- Fragmento de texto
···

Lleva razón don Fermín. Algunos extranjeros más equipados intelectualmente perciben a España de modo distinto, más allá de la baratura de la vida y de la falsa alegría con la que se disimulan carencias. Mario Vargas Llosa, joven estudiante peruano, llega a Madrid:
Me sorprendió descubrir que en la remotísima Lima, de donde venía, había una información cultural más actual y veraz que en España, donde la férrea censura y el dirigismo estatal en todo lo referente al pensamiento —la imposición del nacionalcatolicismo como única doctrina tolerable— mantenían al país en el limbo y habían esterilizado su vida intelectual y artística hasta extremos penosos. Mediocridades irredentas, poetastros y prosistas logomáquicos, cuyo único mérito era su fidelidad o su servilismo con el Régimen, se veían aupados a la condición de filósofos o creadores superlativos por la cultura oficial, en tanto que casi nada renovador o discordante con la ortodoxia católica y el régimen político imperante (un fascismo que se adaptaba a los nuevos tiempos enmascarándose de atlantismo y occidentalismo anticomunista) conseguía filtrarse por la trama sutil e implacable con que un ejército de censores defendía a España de la contaminación masónica, marxista, laicista y liberal[408].

···

- Filas de datos
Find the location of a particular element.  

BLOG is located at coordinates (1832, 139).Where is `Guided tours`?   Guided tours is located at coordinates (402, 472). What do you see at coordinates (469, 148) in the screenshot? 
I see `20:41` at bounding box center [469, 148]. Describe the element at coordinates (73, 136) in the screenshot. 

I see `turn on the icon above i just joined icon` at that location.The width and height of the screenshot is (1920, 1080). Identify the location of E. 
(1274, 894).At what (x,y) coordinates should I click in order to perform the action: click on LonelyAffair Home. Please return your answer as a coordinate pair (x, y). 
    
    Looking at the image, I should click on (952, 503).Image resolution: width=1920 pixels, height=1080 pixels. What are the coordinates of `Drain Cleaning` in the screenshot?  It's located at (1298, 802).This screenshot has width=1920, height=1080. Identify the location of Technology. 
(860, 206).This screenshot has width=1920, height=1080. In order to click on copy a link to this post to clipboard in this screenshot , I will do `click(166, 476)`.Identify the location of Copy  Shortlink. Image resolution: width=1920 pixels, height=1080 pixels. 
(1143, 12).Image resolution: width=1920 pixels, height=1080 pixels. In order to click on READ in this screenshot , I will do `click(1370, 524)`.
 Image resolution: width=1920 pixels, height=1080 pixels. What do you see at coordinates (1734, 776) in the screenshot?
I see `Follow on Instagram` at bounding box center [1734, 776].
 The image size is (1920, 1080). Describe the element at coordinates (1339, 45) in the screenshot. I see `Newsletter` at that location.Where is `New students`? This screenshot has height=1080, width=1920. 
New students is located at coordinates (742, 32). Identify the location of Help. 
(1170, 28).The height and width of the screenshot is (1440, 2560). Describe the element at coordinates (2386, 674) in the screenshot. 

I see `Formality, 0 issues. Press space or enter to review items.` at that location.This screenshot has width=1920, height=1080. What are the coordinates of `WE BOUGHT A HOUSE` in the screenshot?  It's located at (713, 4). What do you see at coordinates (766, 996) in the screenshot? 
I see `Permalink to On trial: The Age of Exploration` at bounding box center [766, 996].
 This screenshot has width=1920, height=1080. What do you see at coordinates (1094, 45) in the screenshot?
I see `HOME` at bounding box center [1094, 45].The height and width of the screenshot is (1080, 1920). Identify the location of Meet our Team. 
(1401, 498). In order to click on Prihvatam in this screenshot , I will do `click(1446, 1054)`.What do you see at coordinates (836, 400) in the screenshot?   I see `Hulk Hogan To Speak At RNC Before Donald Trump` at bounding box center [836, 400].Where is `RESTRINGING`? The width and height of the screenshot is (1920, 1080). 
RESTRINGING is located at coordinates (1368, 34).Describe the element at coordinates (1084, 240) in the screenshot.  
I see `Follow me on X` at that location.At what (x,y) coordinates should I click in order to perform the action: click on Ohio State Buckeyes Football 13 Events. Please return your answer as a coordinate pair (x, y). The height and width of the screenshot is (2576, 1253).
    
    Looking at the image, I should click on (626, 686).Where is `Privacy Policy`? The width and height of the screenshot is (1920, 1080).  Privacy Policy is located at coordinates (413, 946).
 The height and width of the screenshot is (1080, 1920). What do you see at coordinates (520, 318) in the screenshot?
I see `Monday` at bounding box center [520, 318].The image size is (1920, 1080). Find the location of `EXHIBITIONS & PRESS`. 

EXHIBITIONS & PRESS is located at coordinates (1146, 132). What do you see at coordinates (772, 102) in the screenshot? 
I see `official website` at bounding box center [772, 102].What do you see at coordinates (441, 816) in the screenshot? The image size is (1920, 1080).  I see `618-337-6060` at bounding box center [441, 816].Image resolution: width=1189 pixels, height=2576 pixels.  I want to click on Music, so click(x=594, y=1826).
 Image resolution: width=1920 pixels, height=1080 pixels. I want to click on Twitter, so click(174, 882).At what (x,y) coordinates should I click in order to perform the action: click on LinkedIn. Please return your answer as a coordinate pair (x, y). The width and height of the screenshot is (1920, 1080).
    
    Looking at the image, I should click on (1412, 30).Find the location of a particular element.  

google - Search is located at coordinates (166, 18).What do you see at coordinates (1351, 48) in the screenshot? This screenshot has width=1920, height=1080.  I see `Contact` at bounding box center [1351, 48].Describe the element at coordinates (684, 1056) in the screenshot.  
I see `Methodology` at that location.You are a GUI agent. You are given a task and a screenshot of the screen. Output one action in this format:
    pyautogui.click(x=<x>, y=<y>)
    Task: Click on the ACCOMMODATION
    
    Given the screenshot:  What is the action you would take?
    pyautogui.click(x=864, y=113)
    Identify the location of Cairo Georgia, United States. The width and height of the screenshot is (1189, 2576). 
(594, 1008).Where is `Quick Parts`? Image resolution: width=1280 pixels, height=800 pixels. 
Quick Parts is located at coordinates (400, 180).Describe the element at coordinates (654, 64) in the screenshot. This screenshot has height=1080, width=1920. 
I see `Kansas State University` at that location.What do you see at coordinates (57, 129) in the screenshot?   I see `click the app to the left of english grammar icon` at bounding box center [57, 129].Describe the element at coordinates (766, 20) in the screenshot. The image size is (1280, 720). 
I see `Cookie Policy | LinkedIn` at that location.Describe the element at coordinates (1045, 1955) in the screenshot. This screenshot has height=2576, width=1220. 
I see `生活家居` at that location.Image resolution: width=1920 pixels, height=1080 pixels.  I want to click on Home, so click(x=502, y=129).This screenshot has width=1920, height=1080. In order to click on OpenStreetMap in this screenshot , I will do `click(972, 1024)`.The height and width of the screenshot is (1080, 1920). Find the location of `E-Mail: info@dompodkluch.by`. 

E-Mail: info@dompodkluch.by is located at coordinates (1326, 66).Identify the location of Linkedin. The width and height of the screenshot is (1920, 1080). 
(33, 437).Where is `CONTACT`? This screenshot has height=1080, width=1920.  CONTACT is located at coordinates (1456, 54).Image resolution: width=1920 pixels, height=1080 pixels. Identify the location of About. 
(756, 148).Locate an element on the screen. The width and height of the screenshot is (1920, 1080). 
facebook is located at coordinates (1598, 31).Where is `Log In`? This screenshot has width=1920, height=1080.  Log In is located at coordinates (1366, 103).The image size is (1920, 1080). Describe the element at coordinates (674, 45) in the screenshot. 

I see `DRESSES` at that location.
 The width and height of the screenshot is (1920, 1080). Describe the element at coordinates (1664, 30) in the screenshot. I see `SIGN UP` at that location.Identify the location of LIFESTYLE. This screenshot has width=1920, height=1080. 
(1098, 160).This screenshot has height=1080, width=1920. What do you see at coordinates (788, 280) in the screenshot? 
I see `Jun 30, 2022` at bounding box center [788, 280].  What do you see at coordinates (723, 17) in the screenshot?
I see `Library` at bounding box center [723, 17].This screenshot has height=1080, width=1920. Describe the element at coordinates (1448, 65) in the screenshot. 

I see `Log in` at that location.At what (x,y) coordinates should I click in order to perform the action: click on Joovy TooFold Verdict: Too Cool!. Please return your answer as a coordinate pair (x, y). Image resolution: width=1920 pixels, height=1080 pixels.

···

- Consigna 1
Indica si cada afirmación concuerda con el fragmento sobre la llegada de Vargas Llosa a Madrid, respondiendo sí o no y citando textualmente las palabras que lo deciden: (a) En Lima había información cultural más actual y veraz que en España. (b) Vargas Llosa llegó a Madrid como profesor universitario. (c) La censura dejaba pasar con facilidad obras renovadoras.
- Consigna 2
Prosigue el fragmento sobre la llegada de Vargas Llosa a Madrid desde el punto en que termina.

- Respuesta escrita 1
(a) Sí: «en la remotísima Lima, de donde venía, había una información cultural más actual y veraz que en España».
(b) No: «joven estudiante peruano».
(c) No: «casi nada renovador o discordante con la ortodoxia católica y el régimen político imperante».

- Respuesta escrita 2
Todo eso es cierto, pero también es cierto que, a pesar de todo, España, refugiada bajo el ala de los americanos en tiempos de guerra fría, comienza a ser aceptada en instituciones internacionales como el Fondo Monetario Internacional (FMI) y el Banco Mundial (BM)[409]. Los eclécticos americanos han decidido que Franco es un mal menor y sus colegas europeos terminan por aceptar esa manera realista de encarar el problema. Por lo demás, el país va progresando gracias a las mejoras administrativas de los tecnócratas. La sociedad y la economía evolucionan rápidamente para mitigar el desfase respecto a Europa: se abren supermercados, el no va más para las amas de casa pudientes que se citan en ellos con las amigas para transformar la tediosa compra de abastos en una divertida experiencia. La modernidad irrumpe también en los escaparates de Zaragoza, donde aparecen las primeras fregonas con cabo de palo (lavasuelos)[410]. En los estancos aparecen los primeros cigarrillos con filtro; en las confiterías, los primeros Chupa Chups con palito[411]; en las ventanas de las mansiones y oficinas de lujo, las primeras persianas Gradulux («la auténtica persiana americana que gradúa la luz»).
Anuncio de 1956.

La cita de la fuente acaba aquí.